Records to process:
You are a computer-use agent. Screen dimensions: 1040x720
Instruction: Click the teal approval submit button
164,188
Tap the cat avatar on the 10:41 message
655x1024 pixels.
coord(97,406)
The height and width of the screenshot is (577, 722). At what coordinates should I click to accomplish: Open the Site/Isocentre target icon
--
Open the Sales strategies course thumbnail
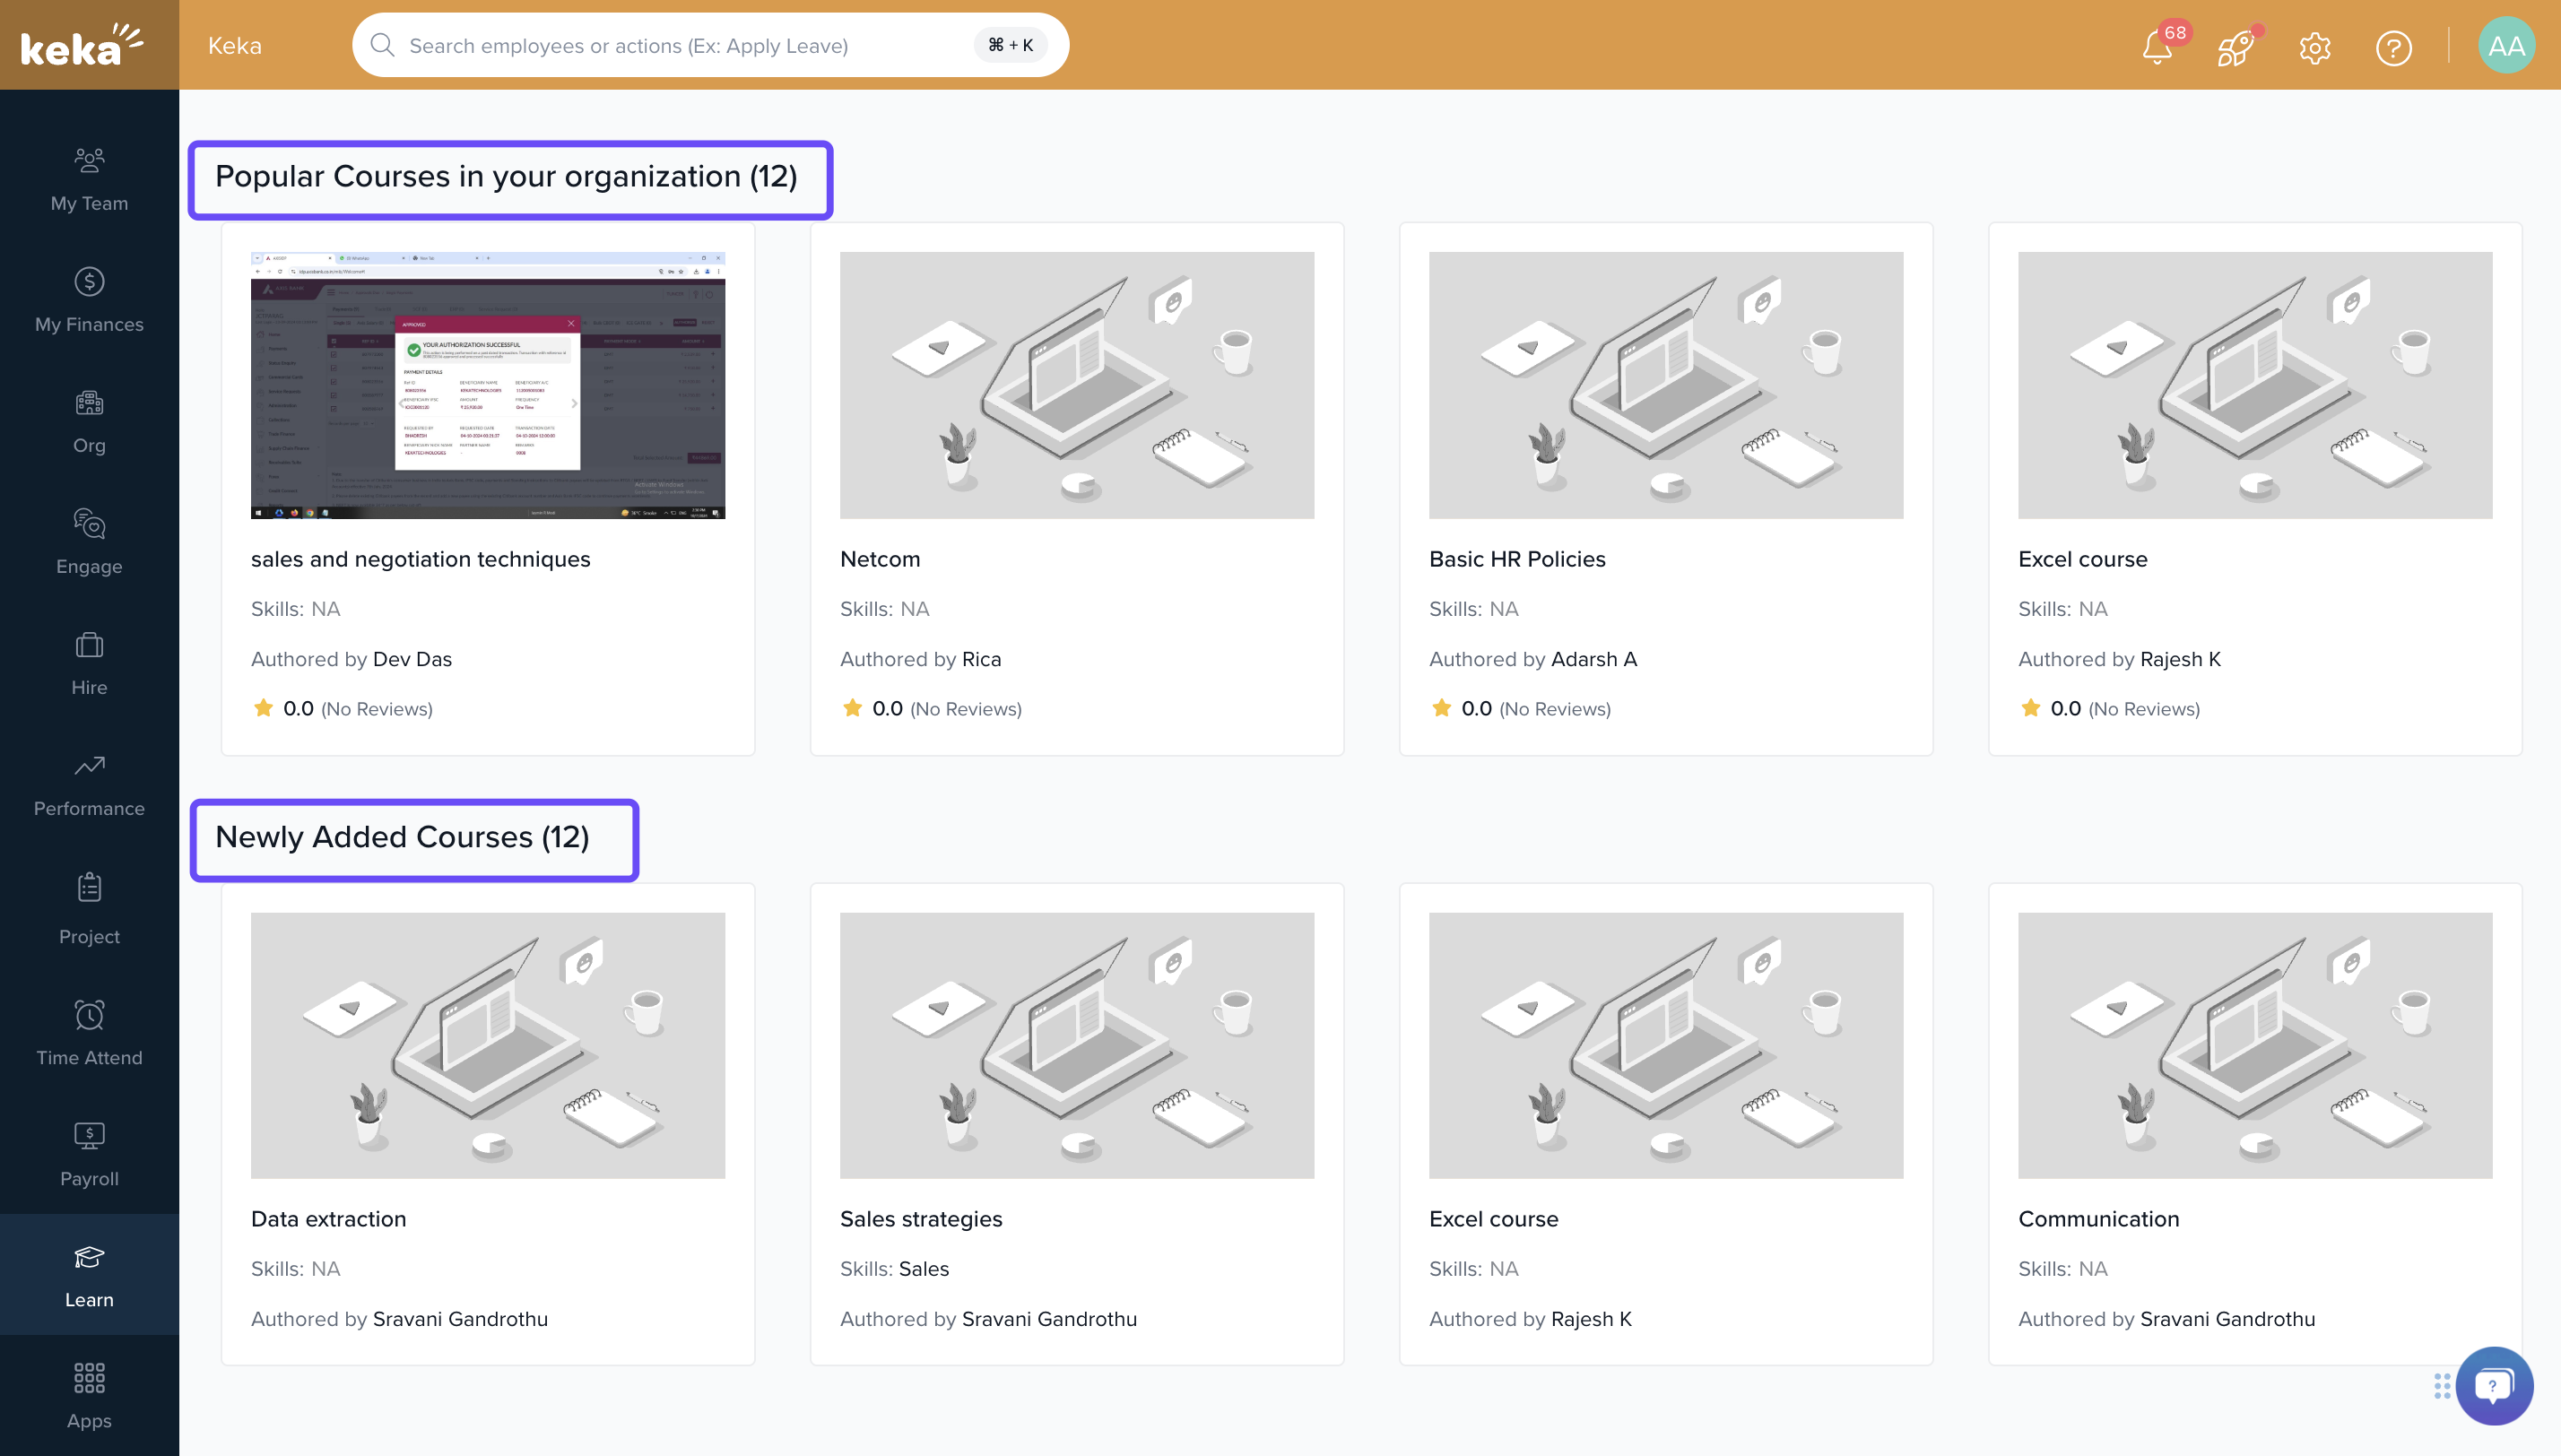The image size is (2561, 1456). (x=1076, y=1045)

Task requirements: Copy out the items starting at the line that contains "You are a computer-use" and ending after the line that contains "The height and", reproducing each line word for word.

Completed exercise:
You are a computer-use agent. Screen dimensions: 1040x720
Instruction: Click the teal approval submit button
164,188
Tap the cat avatar on the 10:41 message
655x1024 pixels.
coord(97,406)
The height and width of the screenshot is (577, 722). At what coordinates should I click to accomplish: Open the Site/Isocentre target icon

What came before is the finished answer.